Reboot, you should now be able to update. After the update, run the scan again. Reboot, you should be in the clear now.

88jbody
12-21-2008, 06:51 PM
I guess it didn't fix the pop- ups but oh well it needs a fresh install anyway

SpireTECH
12-21-2008, 11:07 PM
The VgaSave device is actually a legitimate device used in Safe Mode or VGA mode. It's recommended you enable it again, in case you need to load Safe Mode.

Unfortunately the Spyware/Adware industry plays a constant game of cat and mouse. If detection definitions for that particular malware hasn't been released, it can be very difficult to manually track it down and remove it.

With difficult to remove adware it's often faster to just backup the data and reformat. If you deal with sensitive information, such as bank records, or business documents it's a necessity. Even if your scanner "removes" the malware there's no way to be sure you've completely eliminated it, even if the popups stop. Once your system has been compromised to allow the malware to run on the machine, there's no telling what code could have been implanted.

If you're not that concerned about the security of your data there are still a few tricks you use to track down the offending adware program.
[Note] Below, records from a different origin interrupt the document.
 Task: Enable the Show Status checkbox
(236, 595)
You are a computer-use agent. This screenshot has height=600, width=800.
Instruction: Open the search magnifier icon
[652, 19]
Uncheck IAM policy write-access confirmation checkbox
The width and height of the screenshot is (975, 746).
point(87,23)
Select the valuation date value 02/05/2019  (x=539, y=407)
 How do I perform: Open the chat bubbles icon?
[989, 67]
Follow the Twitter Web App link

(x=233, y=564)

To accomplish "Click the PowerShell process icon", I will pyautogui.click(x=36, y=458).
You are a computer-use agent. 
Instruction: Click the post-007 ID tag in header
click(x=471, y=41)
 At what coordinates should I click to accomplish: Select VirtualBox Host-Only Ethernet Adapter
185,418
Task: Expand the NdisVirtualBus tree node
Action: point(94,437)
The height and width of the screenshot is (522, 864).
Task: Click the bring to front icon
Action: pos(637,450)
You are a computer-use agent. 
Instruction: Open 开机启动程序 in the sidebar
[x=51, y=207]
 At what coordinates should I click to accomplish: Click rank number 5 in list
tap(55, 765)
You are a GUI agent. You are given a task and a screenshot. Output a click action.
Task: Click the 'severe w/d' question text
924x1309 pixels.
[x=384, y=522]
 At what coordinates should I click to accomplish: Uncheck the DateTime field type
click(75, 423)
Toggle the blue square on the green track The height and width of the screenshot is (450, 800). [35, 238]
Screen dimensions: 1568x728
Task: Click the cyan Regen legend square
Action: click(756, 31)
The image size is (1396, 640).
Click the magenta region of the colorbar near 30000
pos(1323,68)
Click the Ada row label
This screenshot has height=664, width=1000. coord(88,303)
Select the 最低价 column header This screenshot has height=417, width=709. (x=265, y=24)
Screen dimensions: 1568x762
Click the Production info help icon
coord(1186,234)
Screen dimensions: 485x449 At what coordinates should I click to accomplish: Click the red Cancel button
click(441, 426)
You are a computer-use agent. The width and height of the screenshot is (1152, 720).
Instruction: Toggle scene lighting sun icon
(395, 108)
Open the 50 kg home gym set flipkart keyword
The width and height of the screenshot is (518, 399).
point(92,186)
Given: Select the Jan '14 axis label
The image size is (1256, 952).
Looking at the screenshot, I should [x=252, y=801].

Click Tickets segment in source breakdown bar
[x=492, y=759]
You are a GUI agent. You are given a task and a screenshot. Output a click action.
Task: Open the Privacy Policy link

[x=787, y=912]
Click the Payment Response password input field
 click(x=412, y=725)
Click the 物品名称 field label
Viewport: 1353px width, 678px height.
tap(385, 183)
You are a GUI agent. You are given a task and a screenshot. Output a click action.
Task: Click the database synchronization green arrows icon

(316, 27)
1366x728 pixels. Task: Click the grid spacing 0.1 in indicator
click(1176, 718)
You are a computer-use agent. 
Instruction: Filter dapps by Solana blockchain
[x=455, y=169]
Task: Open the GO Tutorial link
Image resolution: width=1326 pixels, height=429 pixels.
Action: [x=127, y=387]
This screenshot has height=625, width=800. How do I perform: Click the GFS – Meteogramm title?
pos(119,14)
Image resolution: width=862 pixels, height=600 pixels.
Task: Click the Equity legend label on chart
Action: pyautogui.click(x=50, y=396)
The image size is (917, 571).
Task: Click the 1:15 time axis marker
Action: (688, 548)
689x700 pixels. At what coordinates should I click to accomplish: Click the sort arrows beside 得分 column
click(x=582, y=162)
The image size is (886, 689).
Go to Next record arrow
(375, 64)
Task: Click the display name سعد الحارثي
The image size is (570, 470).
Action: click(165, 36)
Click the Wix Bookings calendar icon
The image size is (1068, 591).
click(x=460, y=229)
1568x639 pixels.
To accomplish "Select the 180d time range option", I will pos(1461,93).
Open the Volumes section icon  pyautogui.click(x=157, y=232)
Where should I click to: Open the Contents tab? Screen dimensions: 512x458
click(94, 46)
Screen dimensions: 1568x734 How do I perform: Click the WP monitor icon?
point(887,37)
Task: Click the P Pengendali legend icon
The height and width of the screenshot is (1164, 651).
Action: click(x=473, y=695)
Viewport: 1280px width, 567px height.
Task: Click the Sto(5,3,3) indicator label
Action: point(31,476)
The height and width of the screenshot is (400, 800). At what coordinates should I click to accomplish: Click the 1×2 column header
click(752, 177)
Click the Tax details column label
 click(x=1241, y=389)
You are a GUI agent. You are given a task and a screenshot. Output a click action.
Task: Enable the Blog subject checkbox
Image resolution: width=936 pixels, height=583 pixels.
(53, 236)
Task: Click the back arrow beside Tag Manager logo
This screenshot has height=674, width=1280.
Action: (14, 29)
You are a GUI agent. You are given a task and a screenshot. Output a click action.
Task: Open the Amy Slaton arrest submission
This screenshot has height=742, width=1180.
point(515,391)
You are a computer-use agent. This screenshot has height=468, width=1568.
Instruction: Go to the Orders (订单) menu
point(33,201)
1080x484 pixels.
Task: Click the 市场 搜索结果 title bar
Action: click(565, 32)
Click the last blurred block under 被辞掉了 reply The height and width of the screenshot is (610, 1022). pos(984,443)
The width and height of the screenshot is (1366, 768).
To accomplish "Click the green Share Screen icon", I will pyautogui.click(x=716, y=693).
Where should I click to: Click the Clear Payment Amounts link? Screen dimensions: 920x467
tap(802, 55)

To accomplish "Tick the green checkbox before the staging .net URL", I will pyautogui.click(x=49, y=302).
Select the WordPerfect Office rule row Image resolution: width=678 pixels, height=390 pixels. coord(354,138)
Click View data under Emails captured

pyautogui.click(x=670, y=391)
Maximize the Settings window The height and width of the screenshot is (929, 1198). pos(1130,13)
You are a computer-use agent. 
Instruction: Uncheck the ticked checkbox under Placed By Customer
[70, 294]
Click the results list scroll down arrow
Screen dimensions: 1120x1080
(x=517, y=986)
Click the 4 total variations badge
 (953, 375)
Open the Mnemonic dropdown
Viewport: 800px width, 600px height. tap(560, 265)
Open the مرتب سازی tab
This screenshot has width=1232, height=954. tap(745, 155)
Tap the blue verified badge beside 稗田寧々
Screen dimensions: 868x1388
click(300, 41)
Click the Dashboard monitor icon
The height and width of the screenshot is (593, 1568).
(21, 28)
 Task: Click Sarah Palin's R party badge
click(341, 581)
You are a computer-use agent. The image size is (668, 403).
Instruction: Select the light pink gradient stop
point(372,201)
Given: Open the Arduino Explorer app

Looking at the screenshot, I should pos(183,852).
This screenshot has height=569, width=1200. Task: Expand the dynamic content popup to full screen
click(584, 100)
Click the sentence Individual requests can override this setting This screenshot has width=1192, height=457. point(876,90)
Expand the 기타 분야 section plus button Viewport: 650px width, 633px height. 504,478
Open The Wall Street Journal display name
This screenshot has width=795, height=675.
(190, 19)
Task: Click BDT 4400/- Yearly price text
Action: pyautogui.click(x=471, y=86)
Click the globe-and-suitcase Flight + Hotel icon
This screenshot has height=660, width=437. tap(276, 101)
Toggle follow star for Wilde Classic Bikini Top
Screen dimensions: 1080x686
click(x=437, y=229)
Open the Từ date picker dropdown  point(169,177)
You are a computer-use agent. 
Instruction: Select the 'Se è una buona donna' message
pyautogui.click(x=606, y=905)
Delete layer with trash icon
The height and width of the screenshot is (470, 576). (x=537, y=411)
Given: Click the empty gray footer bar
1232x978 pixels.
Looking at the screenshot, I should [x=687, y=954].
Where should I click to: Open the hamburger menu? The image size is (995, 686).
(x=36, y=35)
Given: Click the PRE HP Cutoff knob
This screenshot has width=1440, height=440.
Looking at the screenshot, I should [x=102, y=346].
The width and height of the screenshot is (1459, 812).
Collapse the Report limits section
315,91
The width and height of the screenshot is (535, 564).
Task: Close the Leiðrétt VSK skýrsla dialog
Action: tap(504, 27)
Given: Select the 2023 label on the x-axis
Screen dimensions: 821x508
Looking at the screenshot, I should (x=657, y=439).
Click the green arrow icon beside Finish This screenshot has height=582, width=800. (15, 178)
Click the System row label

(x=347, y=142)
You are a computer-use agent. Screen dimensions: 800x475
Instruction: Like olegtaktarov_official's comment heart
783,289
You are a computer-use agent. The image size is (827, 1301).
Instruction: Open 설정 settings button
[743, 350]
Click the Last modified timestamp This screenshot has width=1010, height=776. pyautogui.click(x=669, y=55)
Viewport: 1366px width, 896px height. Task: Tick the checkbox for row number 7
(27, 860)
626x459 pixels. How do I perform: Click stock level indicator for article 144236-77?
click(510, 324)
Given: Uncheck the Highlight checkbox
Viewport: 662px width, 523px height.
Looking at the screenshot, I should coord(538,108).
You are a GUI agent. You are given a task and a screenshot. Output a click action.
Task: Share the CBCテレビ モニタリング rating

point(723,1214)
The first step is to run HijackThis (http://www.trendsecure.com/portal/en-US/tools/security_tools/hijackthis). This will take a quick inventory of all known load points for malicious software. If you post this log we might be able to identify how the adware is loading.

If that finds nothing the next step is to run RootkitRevealer (http://technet.microsoft.com/en-us/sysinternals/bb897445.aspx). A lot of malware is able to hide from virus scanners and spyware scanners by patching core system files. This will hopefully detect that.

The final step is to run Process Monitor (http://technet.microsoft.com/en-us/sysinternals/bb896645.aspx). Close all browser windows, start the monitor and wait for the adware to load a popup. Once a browser window pops up, stop Process Monitor and go through the log. Right before the popup opened you should see registry requests looking for the default URL handler. The offending process will lookup "HKEY_Current_User\Software\Microsoft\Windows\Shell\Associations\UrlAssociations\http". Record the process name and PID. This will at least tell you through which program the adware is operating. Most times the adware is loaded as a DLL in this process, and is not the process itself. Using another tool called Process Explorer (http://technet.microsoft.com/en-us/sysinternals/bb896653.aspx), you can view all DLLs and objects loaded by the process. You should then check these files for anything out of the ordinary, such as random names, no file description, product name, or copyright information.

Some malware programs run several copies of itself called "watcher processes," and can change it's names every few minutes or every time it's started. Usually this makes it easy to detect exactly what DLL or process is malware, but it can complicate the removal. In this case it's necessary to locate the load point of the malware and remove it using an offline registry editing tool (such as Offline NT Password & Registry Editor (http://home.eunet.no/pnordahl/ntpasswd/)).

Even after exhausting this list of options, there are many malware programs which remain undetectable. Even if you successfully removed the process, the malware may have added several "back door" like security vulnerabilities allowing itself to reinfect your computer with ease. A common example of this is malware that adds its certificates to your trusted certificate stores.